◆ Data listing:
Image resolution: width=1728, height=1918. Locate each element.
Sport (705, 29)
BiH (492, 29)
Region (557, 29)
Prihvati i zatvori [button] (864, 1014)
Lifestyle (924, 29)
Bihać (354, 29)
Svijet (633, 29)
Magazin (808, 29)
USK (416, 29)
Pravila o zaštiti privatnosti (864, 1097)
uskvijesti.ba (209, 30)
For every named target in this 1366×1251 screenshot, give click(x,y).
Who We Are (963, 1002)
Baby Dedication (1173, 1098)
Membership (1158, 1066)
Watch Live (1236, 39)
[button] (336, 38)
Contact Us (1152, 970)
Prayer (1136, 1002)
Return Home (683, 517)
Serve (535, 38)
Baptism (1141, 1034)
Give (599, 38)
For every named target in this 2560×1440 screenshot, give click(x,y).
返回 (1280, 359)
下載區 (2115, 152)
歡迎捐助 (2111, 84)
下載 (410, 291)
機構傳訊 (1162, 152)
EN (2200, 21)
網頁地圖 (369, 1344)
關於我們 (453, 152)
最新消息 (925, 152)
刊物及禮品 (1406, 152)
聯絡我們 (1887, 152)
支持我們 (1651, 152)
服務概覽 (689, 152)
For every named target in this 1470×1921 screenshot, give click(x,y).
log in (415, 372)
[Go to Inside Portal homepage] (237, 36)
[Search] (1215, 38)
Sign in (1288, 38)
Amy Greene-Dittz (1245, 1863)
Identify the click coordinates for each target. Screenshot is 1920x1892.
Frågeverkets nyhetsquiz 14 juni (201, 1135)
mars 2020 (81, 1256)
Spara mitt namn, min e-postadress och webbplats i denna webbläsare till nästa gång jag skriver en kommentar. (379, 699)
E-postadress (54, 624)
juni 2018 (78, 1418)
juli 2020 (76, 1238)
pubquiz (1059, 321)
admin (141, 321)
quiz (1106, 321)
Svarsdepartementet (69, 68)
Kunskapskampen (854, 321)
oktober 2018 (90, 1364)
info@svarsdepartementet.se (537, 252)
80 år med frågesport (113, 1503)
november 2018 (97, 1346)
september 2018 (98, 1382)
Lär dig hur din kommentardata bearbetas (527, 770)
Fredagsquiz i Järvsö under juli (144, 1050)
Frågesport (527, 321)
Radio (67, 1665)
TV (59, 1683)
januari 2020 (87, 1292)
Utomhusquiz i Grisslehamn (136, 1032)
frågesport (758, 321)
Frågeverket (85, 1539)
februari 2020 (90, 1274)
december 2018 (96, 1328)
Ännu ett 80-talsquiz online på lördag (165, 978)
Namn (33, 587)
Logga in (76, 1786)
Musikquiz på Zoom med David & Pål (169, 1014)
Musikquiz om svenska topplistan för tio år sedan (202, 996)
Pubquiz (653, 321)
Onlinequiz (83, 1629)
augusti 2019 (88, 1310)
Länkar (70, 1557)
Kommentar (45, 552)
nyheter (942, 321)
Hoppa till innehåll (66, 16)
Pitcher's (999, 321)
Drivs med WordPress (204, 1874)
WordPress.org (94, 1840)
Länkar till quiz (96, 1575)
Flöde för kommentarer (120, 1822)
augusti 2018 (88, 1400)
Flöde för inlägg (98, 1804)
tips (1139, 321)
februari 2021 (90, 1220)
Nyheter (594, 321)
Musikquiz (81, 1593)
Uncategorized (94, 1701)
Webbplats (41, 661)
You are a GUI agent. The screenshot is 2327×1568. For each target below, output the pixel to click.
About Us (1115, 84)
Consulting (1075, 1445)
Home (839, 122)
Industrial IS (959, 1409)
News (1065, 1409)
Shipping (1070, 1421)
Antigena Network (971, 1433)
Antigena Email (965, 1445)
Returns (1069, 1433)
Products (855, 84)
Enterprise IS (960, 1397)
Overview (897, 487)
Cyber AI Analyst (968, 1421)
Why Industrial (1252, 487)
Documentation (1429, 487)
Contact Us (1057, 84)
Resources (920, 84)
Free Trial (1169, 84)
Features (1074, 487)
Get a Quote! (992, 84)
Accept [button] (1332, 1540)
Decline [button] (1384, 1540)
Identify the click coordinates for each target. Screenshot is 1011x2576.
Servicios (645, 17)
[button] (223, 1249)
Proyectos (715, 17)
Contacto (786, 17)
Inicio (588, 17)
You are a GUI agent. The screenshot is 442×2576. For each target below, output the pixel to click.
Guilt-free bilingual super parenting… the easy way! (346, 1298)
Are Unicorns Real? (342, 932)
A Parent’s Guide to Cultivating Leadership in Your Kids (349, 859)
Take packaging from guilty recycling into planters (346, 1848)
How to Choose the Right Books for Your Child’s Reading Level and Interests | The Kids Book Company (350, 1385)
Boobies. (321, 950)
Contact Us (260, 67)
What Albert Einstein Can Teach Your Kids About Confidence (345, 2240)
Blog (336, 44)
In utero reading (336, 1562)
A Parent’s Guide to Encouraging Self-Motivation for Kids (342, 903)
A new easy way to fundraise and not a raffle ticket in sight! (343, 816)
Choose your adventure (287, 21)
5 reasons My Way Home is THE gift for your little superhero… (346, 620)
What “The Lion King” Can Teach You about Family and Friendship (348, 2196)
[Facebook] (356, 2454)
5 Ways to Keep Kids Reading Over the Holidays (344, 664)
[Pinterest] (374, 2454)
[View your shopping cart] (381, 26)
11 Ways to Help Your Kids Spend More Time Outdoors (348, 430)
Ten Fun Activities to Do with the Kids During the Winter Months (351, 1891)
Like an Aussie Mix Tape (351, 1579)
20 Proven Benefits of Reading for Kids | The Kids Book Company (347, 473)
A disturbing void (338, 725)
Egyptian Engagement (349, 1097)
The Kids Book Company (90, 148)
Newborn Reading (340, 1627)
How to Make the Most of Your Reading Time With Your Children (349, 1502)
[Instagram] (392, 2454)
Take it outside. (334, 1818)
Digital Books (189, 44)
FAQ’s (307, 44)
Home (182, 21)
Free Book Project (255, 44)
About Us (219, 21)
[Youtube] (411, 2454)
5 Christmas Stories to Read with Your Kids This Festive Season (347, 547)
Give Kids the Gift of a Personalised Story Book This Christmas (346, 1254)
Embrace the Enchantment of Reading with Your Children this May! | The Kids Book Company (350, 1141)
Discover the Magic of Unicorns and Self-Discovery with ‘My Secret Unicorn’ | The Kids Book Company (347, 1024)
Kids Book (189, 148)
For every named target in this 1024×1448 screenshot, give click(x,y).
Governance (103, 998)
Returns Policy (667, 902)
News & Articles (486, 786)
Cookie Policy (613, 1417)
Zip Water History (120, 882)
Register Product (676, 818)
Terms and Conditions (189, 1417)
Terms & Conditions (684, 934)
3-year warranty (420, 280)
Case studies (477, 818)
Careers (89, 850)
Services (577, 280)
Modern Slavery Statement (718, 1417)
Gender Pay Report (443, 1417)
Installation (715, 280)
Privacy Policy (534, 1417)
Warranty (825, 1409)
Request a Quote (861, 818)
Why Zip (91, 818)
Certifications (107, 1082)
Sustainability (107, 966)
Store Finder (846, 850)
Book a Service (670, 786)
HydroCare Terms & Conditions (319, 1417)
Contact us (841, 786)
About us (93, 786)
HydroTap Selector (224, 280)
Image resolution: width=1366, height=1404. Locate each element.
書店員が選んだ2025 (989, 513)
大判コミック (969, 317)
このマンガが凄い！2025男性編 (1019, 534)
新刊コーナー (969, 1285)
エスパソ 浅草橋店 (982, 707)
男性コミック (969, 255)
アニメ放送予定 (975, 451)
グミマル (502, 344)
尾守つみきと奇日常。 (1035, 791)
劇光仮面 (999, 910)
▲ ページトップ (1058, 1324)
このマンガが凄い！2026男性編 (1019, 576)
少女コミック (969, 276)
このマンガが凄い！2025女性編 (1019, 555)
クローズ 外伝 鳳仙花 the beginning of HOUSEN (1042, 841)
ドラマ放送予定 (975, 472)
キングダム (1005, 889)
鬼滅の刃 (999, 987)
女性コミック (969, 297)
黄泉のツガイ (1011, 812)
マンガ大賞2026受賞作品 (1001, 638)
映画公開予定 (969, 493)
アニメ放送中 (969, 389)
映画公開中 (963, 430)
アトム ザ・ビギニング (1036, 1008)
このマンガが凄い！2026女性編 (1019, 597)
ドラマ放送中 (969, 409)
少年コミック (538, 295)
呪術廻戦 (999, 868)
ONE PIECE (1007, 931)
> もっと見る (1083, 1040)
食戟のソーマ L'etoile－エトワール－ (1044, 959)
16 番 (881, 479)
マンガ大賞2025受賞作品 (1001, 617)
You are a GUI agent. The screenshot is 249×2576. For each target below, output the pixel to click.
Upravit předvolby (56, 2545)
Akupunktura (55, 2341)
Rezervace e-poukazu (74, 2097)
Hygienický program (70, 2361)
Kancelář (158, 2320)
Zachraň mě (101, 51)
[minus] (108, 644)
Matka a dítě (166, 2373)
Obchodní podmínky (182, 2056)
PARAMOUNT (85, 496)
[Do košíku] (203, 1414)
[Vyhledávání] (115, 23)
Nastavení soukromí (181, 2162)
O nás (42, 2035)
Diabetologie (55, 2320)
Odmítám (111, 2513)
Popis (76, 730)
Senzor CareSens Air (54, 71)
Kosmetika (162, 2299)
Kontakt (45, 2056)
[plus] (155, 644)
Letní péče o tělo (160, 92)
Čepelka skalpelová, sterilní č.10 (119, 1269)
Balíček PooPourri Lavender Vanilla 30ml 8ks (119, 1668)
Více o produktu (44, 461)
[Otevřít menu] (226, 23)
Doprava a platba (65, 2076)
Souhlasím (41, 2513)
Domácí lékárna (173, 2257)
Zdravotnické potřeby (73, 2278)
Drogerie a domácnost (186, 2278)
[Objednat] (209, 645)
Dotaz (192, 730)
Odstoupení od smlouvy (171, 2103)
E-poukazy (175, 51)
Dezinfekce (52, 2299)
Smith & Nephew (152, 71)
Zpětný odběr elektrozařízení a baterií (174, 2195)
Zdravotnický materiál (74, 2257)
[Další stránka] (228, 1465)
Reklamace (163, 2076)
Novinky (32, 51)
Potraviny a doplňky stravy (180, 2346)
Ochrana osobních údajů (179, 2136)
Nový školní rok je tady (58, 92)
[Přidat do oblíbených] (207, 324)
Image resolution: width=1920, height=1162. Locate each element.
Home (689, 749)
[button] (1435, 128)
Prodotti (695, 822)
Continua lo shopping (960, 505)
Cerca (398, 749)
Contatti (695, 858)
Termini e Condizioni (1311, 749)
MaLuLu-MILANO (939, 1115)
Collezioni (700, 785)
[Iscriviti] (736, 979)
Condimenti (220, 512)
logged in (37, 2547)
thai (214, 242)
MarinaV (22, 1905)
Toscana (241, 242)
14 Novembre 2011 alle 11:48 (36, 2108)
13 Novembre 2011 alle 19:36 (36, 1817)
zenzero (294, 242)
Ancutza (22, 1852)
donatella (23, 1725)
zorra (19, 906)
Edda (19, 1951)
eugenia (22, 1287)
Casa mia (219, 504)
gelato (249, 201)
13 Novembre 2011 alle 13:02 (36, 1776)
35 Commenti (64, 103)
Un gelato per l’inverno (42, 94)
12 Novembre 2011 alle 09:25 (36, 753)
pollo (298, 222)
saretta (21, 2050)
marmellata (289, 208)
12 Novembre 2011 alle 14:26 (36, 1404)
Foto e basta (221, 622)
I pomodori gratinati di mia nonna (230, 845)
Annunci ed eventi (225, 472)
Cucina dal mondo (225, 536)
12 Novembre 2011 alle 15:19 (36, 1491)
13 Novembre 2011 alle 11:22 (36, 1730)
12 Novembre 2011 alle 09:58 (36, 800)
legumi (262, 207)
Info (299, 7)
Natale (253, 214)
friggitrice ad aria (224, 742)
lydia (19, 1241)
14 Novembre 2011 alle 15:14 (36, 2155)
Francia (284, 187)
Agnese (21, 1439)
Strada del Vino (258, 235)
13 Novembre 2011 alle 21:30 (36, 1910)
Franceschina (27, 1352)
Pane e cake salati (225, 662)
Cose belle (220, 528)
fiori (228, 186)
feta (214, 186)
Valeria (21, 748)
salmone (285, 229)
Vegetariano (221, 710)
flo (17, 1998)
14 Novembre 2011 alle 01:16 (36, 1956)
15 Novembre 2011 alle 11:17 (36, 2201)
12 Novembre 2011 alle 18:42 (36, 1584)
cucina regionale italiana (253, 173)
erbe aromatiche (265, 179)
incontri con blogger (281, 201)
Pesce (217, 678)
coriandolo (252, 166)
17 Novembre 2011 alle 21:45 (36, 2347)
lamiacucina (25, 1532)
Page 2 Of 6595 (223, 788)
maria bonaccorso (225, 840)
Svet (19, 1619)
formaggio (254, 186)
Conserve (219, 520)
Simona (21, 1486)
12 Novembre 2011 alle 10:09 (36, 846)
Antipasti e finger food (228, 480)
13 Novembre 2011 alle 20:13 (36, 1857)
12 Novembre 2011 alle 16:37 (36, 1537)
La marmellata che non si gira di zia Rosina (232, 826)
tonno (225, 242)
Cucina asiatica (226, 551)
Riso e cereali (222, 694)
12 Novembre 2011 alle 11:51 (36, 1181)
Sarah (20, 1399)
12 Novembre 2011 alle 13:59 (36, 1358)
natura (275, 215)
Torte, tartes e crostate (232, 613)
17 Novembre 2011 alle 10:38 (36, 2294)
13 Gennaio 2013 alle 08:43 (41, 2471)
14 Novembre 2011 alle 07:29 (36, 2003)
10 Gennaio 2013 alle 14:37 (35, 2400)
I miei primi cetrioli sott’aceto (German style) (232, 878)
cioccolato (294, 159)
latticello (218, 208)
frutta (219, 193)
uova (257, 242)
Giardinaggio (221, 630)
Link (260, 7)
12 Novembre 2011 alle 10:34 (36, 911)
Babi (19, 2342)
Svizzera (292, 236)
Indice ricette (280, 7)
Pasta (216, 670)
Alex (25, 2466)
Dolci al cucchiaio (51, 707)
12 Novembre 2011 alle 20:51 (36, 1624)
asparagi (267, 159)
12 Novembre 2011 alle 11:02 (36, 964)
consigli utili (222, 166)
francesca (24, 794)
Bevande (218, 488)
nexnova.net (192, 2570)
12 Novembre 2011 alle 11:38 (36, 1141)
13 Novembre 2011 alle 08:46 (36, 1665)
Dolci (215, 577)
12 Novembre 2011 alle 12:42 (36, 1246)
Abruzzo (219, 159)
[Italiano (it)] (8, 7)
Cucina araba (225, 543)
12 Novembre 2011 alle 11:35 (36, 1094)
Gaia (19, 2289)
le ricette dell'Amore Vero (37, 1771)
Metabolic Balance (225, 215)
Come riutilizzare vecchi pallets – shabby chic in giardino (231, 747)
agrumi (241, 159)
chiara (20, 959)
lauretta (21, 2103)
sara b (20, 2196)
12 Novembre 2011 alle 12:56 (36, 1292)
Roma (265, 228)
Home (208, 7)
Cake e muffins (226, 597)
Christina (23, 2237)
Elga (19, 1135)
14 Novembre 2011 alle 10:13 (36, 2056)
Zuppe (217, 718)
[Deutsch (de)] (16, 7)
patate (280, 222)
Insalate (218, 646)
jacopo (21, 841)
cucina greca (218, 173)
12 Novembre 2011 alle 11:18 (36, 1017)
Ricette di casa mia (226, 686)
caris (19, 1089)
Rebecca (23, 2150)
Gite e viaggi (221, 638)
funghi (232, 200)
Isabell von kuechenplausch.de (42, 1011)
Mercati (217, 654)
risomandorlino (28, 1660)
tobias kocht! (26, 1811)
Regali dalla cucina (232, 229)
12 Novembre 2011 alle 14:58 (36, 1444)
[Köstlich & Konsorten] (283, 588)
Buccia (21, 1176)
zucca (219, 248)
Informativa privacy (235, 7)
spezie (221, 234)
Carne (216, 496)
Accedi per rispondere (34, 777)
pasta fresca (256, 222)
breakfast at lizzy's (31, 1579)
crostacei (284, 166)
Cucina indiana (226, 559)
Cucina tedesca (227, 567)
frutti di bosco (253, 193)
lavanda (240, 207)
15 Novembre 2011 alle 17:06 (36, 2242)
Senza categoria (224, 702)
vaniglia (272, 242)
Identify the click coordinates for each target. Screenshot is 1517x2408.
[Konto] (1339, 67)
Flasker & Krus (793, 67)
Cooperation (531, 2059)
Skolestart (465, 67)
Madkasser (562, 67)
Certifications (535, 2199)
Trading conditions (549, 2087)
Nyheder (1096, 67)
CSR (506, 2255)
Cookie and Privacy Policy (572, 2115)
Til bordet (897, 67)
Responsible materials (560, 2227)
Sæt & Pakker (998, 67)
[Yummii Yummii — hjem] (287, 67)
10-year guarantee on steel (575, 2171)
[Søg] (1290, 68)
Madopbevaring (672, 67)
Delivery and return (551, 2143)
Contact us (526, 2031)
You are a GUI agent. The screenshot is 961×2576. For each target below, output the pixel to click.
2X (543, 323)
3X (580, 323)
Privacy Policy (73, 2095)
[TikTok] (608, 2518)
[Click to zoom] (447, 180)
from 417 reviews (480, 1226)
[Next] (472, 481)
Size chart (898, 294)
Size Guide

◆ Problem requirements:
Each line from the start of the listing through the line with "下載 (410, 291)" is to be restated verbatim, both ends included.

◆ Response to this exercise:
Image resolution: width=1728, height=1918. Locate each element.
Sport (705, 29)
BiH (492, 29)
Region (557, 29)
Prihvati i zatvori [button] (864, 1014)
Lifestyle (924, 29)
Bihać (354, 29)
Svijet (633, 29)
Magazin (808, 29)
USK (416, 29)
Pravila o zaštiti privatnosti (864, 1097)
uskvijesti.ba (209, 30)
For every named target in this 1366×1251 screenshot, give click(x,y).
Who We Are (963, 1002)
Baby Dedication (1173, 1098)
Membership (1158, 1066)
Watch Live (1236, 39)
[button] (336, 38)
Contact Us (1152, 970)
Prayer (1136, 1002)
Return Home (683, 517)
Serve (535, 38)
Baptism (1141, 1034)
Give (599, 38)
For every named target in this 2560×1440 screenshot, give click(x,y).
返回 (1280, 359)
下載區 (2115, 152)
歡迎捐助 (2111, 84)
下載 (410, 291)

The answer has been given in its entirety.